Shu Lea Cheang is an artist and filmmaker. Her genre-bending, gender-fluid practice challenges existing structures and the limits imposed on individuals by society, the environment, politics, and the economy. Her project BRANDON (1998–1999) established her as a pioneer of net art: it is the first online artwork commissioned and collected by the Solomon R. Guggenheim Museum in New York. Cheang’s feature-length films FRESH KILL (1994), IKU (2000), and FLUIDø (2017) collectively helped define a new genre of queer sci-fi cinema. In 2019, Cheang represented Taiwan at the 58th International Art Exhibition, La Biennale di Venezia, with her work 3x3x6. Since 2009, Cheang's practice has been set in a post-internet-collapse fictional BioNet world, exploring themes of viral love, bio-hacking, and queer and anti-colonial imaginations.
LUCID ECHOES
Shu Lea Cheang, Ayoung Kim
March 14 - March 29
PYLON-Lab x HYBRID Box Extended
Wilsdruffer Strasse 16
01067 Dresden
Opening Hours:
Thursday through Saturday | 16:00 - 19:00 h
*'UKI' by Shu Lea Cheang is screened at 16:00 and 17:30 h on open days.
The exhibition is kindly supported by Kulturstiftung des Freistaates Sachsen.
Gefördert durch die Kulturstiftung des Freistaates Sachsen. Diese Maßnahme wird mitfinanziert durch Steuermittel auf der Grundlage des vom Sächsischen Landtag beschlossenen Haushaltes.

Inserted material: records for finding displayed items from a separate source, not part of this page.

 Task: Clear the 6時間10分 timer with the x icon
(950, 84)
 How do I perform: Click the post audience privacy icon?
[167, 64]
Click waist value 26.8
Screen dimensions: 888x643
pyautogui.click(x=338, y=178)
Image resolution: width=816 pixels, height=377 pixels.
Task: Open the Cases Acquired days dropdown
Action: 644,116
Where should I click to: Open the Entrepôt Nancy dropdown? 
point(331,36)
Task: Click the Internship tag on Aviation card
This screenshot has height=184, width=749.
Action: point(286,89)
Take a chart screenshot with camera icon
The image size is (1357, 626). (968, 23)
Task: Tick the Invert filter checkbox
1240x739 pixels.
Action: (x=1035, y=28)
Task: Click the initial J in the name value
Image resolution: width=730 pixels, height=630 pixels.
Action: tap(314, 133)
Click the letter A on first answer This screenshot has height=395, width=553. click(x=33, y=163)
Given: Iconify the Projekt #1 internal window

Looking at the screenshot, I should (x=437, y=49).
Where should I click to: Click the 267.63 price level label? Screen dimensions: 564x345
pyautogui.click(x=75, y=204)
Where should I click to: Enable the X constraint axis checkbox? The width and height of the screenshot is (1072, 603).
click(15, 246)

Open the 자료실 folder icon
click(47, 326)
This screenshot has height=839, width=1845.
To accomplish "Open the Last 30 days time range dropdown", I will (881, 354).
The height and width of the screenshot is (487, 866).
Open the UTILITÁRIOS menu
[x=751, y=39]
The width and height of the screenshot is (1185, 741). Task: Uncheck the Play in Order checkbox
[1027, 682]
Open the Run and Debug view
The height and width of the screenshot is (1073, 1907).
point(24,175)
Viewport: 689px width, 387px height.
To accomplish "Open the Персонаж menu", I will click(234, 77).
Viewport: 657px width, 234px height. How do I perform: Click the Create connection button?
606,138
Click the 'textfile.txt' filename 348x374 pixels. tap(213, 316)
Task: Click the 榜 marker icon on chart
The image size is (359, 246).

Shu Lea Cheang's latest feature film UKI (2023) is the culmination of Cheang's artistic exploration of viral love, bio-hacking, and queer imagination over the past fourteen years:
UKI grapples with institutional oppression, gender politics, social inequality, and pollution, and proposes queer visions of the future — thematics Cheang has been exploring for forty years. The film tells the story of Reiko — a decommissioned humanoid replicant — in the year 2060. GENOM Corporation developed Reiko to collect orgasm data. Discarded and dumped in the toxic wasteland of E-Trashville, Reiko is rebuilt, rebooted, and transformed with the help of other mutants, replicants, and E-Trashville residents. In a parallel timeline, in a city plagued by a viral infection and social unrest, customers at a local diner sip coffee and discuss current events. GENOM Corporation and their ads are ubiquitous, promising a solution and cure in exchange for access to their DNA and biodata. Meanwhile, they harvest orgasm data to create new pharmaceuticals to control the population. Will Reiko be able to stop GENOM's devious plan?